Pain is the main symptom in chronic pancreatitis and its treatment represents the main therapeutic option because pain severely impairs the quality of life [1]. The mechanisms generating pain are poorly understood, and human and experimental studies have indicated a critical role of neuronal mechanisms which result in peripheral and central sensitization. In a concise review, Pasricha [2] has reviewed these mechanisms describing the pathways of pain characterized by an increased pancreatic nociceptor excitability associated with the downregulation of potassium currents. The author also reviewed the activity of some specific molecules implicated in this process, such as the vanilloid receptor, TRPV1, the nerve growth factor, protease activated receptor 2 and a variety of other substances.

Thus, in order to improve the therapeutic options, we also need experimental data. Many animal models which mimic pancreatic pain are typically short term and invasive in nature, and Westlund and Vera- Portocarrero [3] describe the development and characterization of two non-invasive rat models of pancreatitis, one acute and one chronic. The authors report that the two models described are simple to replicate, giving them an advantage over other animal models of pancreatic inflammation. In this way, we could test new substances in alleviating the pain in pancreatitis.
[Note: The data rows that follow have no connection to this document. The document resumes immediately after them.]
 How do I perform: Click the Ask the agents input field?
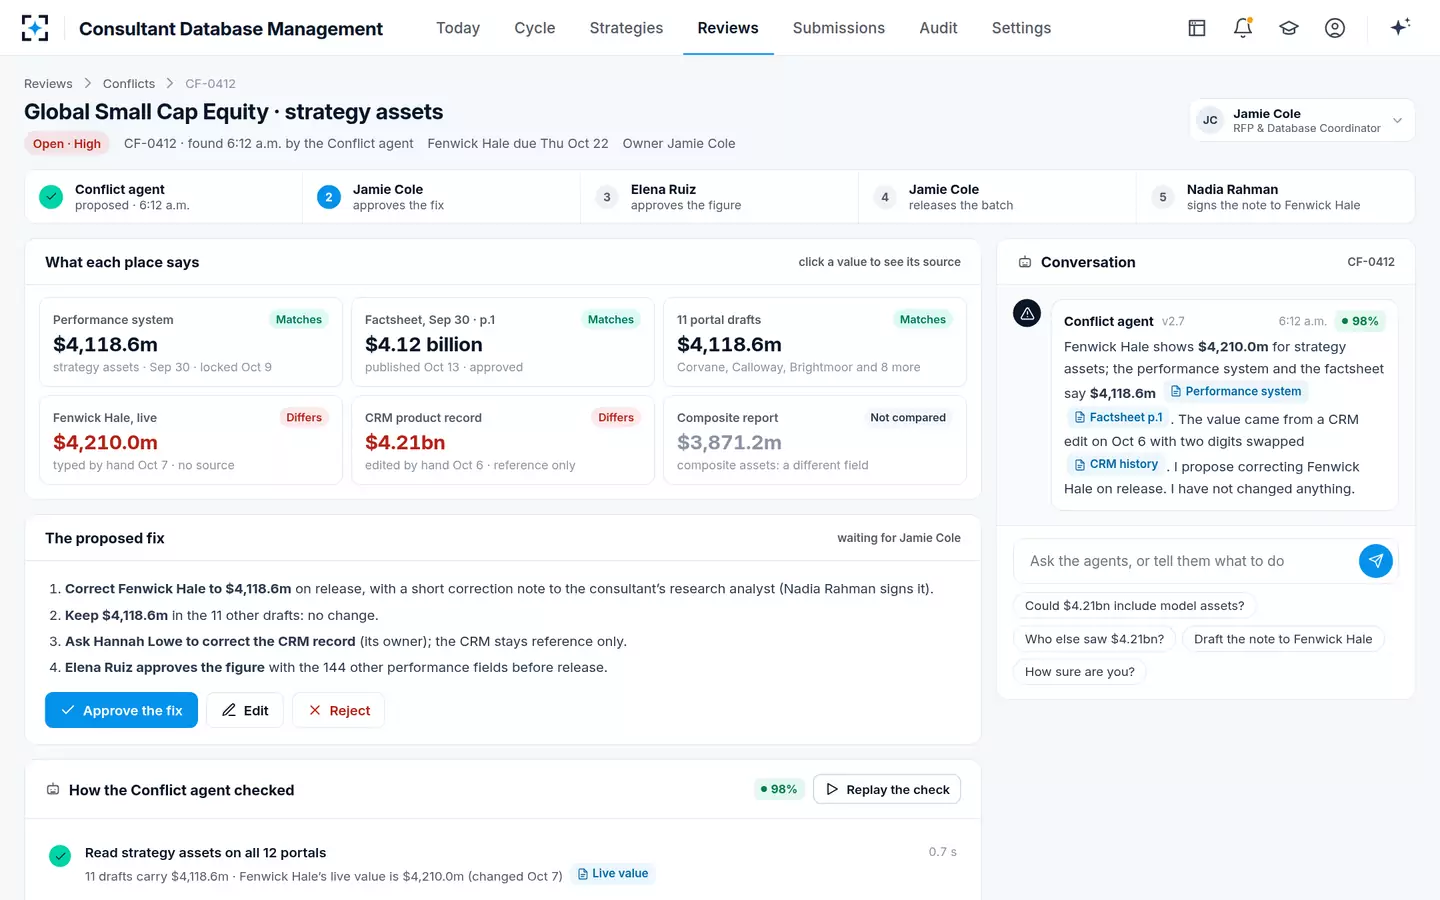[x=1186, y=561]
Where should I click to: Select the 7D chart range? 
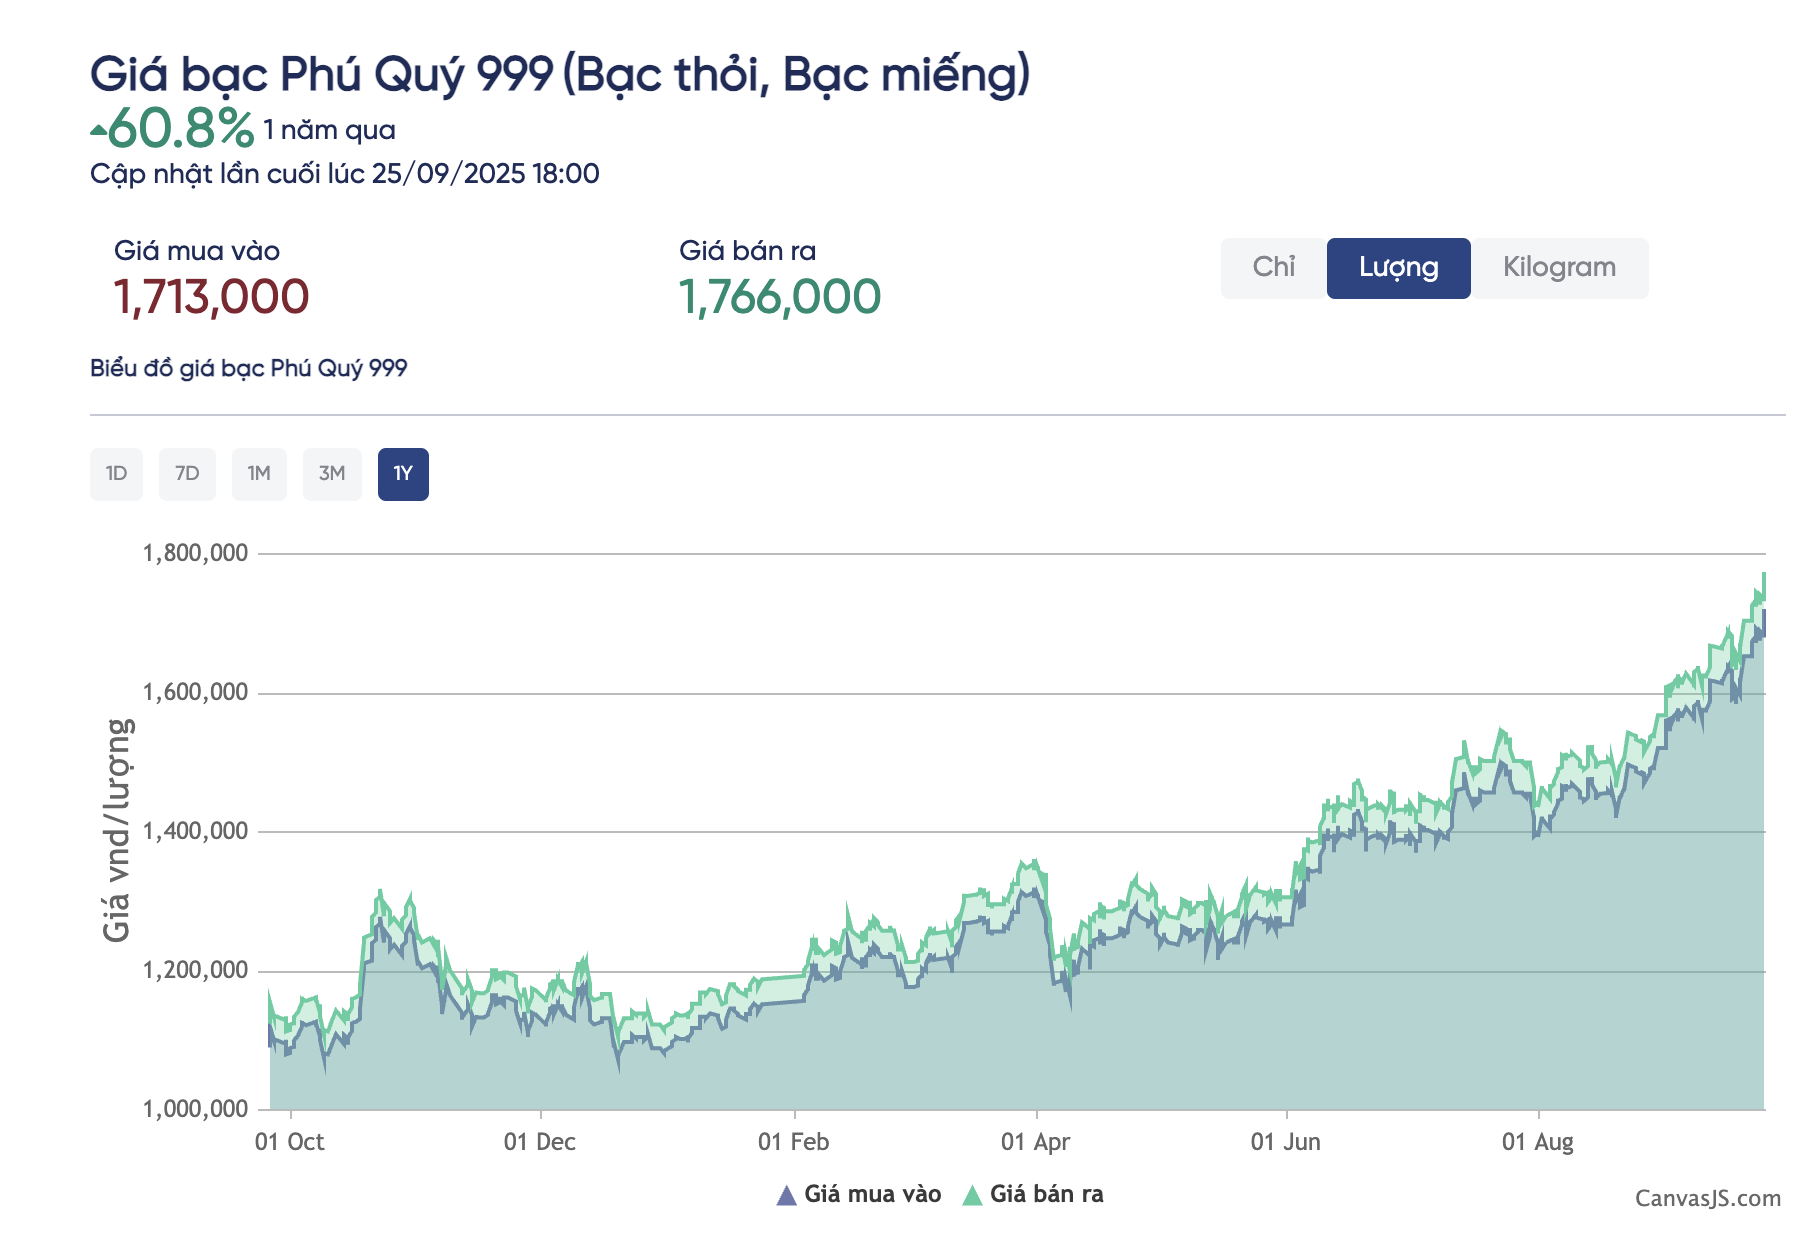pos(187,474)
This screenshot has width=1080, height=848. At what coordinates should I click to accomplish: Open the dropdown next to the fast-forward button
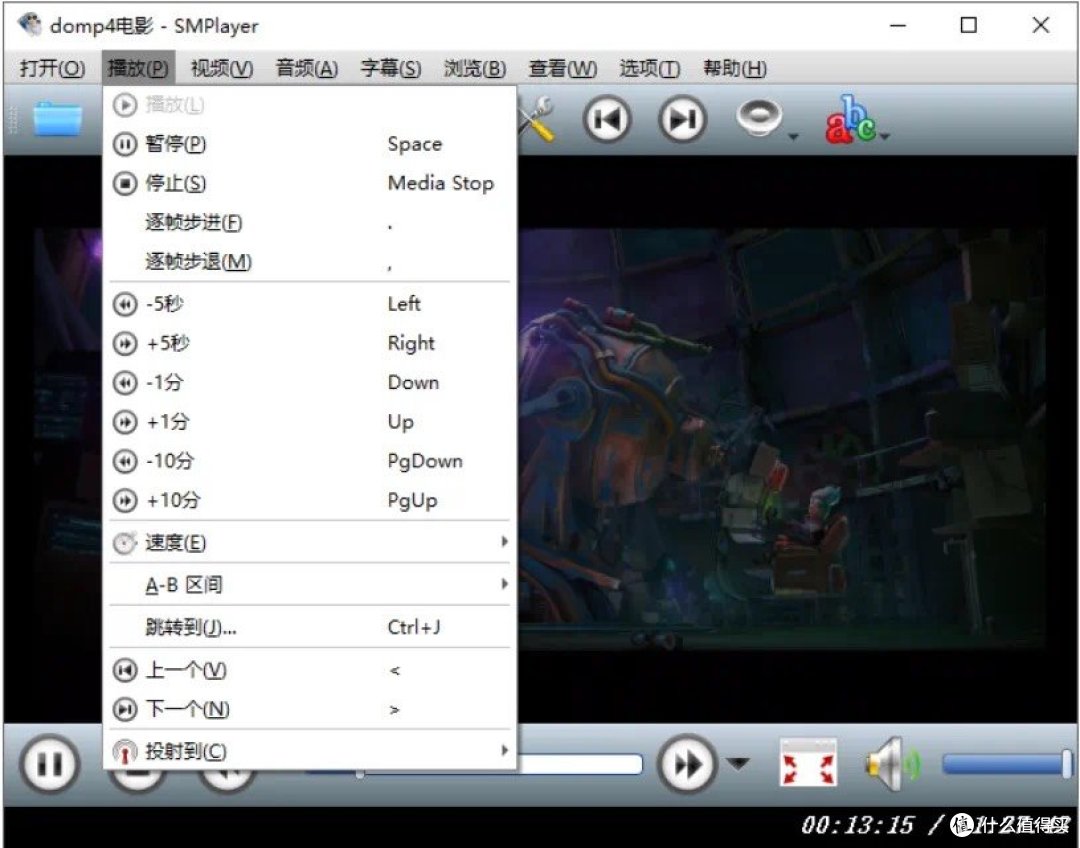(736, 765)
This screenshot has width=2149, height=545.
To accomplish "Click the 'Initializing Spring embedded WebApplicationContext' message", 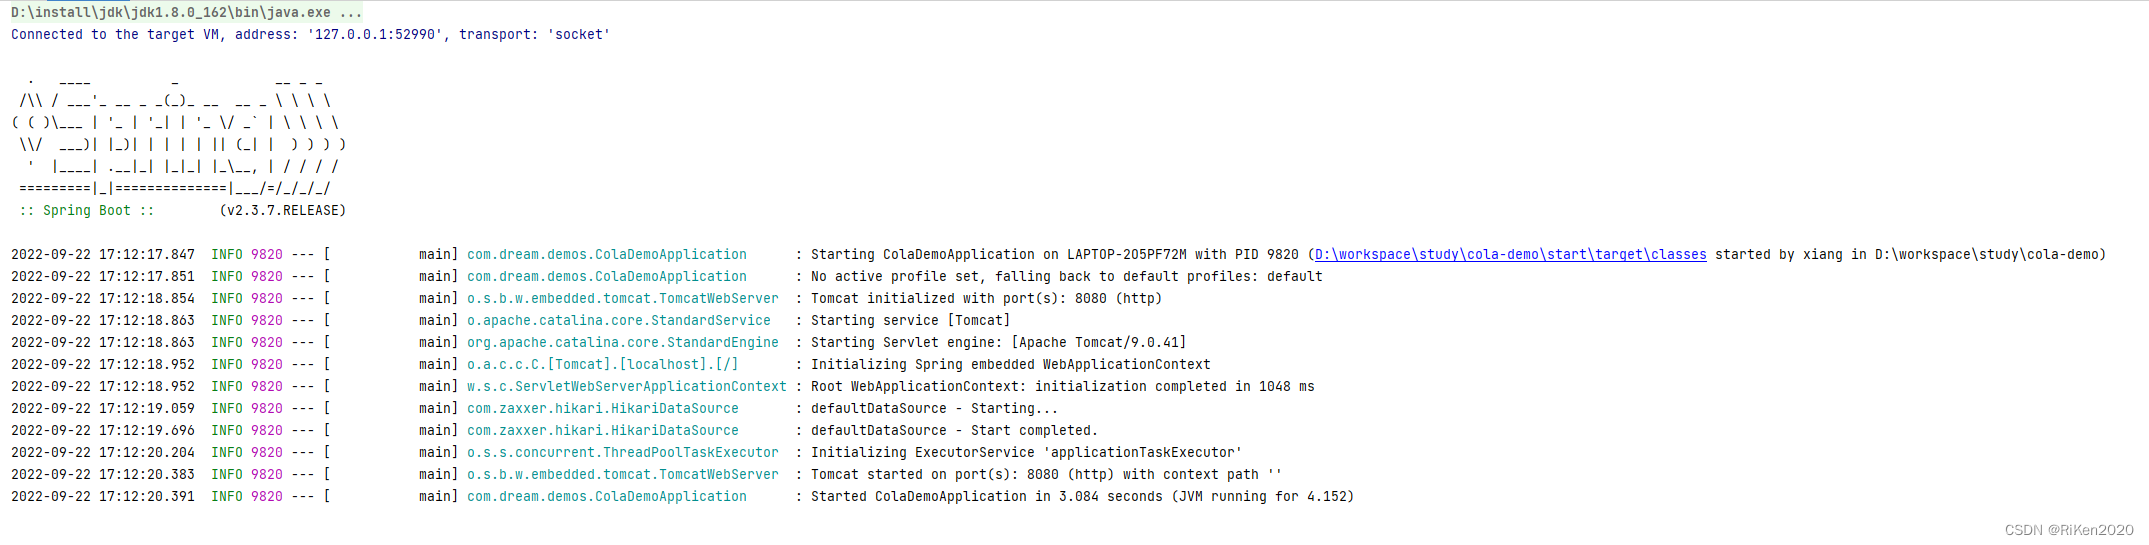I will 1010,365.

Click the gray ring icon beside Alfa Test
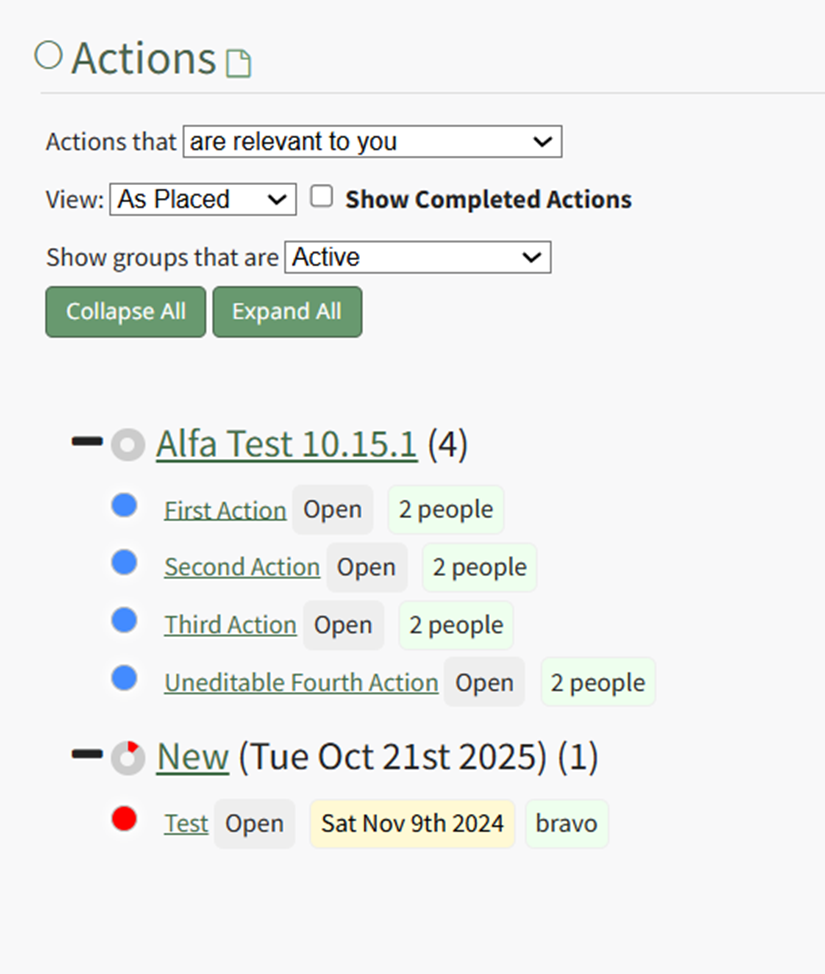[127, 445]
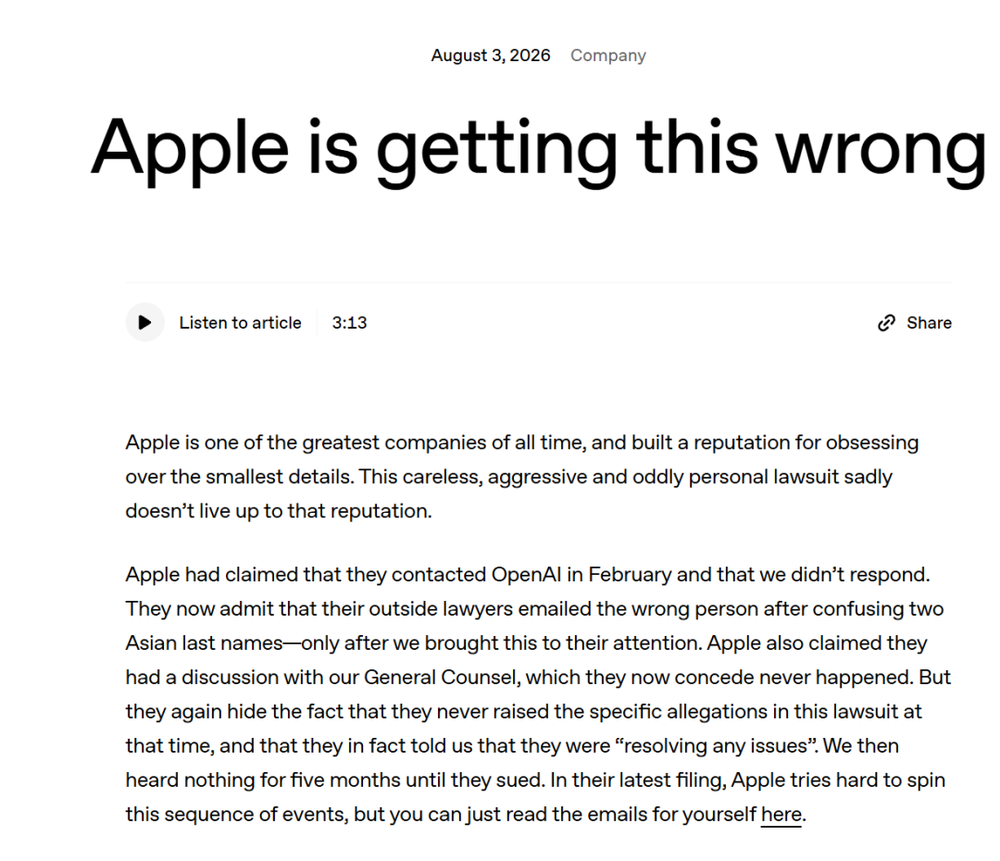The height and width of the screenshot is (861, 1000).
Task: Click the chain-link icon beside Share
Action: (x=886, y=323)
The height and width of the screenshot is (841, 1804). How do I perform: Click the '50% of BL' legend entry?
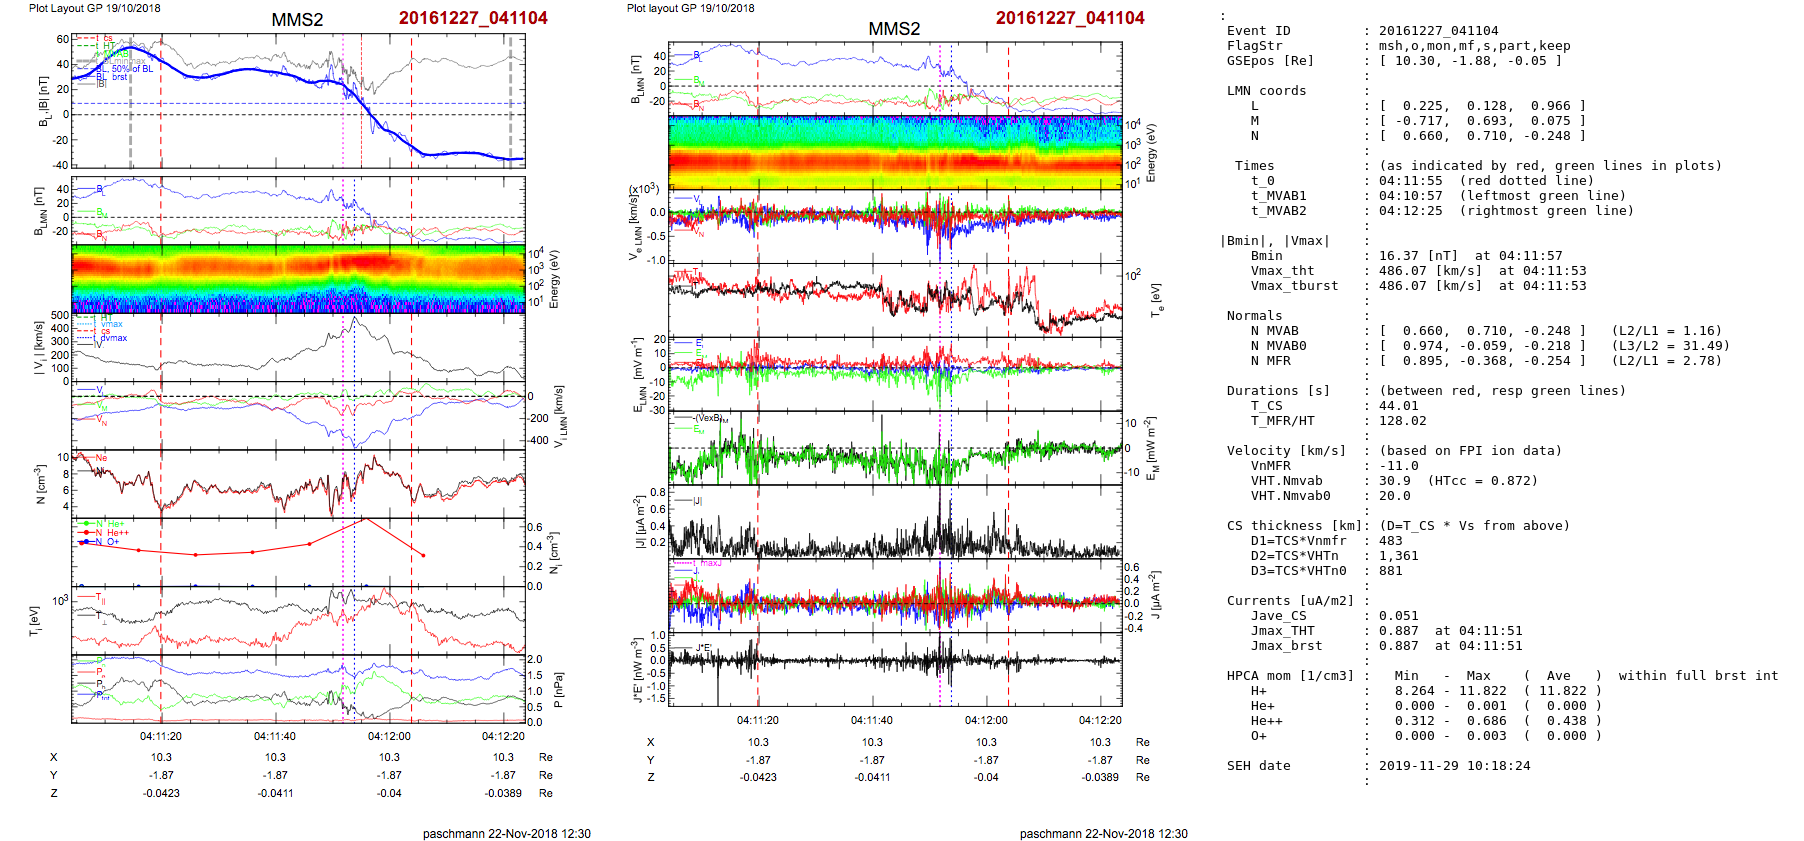tap(132, 69)
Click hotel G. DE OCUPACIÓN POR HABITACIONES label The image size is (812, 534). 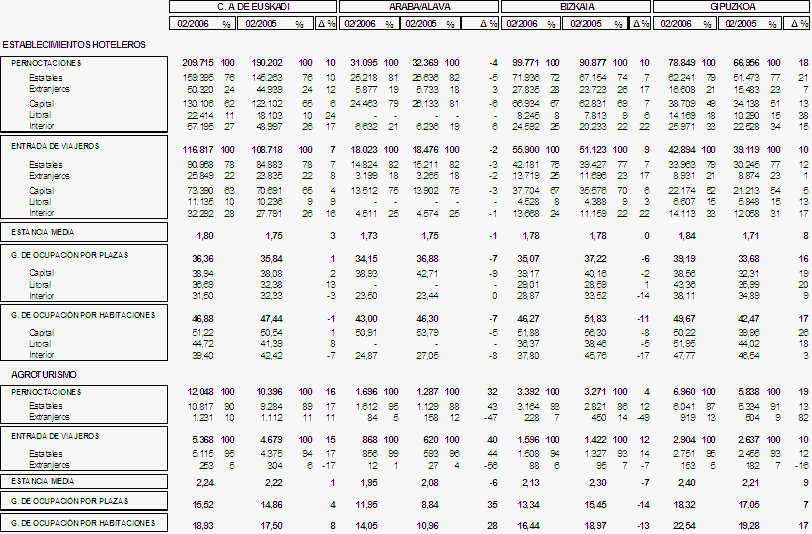(x=82, y=315)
In passing from experimental studies to human studies, a number of papers have demonstrated that patients with chronic pancreatitis have a compromised antioxidant status [4] which may be a contributing factor to the enhanced oxidative state associated with the disease. Nutrition plays an important role in the treatment of chronic pancreatitis since diet is the main source of several antioxidants and cofactors required for the production of cellular antioxidant enzymes. It has been demonstrated that patients with chronic pancreatitis have an inadequate intake of macro- and micro-nutrients due to pain and exocrine insufficiency, leading to further complications by preventing adequate digestion and absorption of ingested food. Grigsby et al. [5] have reviewed the evidence for the use of antioxidants in the treatment of chronic pancreatitis and concluded that the use of antioxidants in chronic pancreatitis patients receiving an antioxidant supplement resulted in a significantly lower need for hospitalization; they also reduced the use of analgesics, including opiates, and, consequently, improved the quality of life.

Another open question in treating pain in chronic pancreatitis patients is the surgical or endoscopic approach. Ahmed Ali et al., in a review of existing literature [6], assessed and compared the effectiveness and complications of surgical and endoscopic interventions in the management of pain for obstructive chronic pancreatitis. The authors concluded that, in patients with obstructive chronic pancreatitis and dilated pancreatic duct, surgery is superior to endoscopy in terms of pain control; morbidity and mortality were not different between the two intervention modalities, but the small size of the existing trials does not provide sufficient information to detect the differences expected regarding this outcome. In addition, regarding the comparison of surgical intervention versus conservative treatment, the review has shown that surgical intervention in an early stage of chronic pancreatitis seems to be a promising approach in terms of pain control and pancreatic function. The current opinion is that endoscopy is a bridge to surgery for patients who are in critical condition and cannot immediately undergo surgery [7].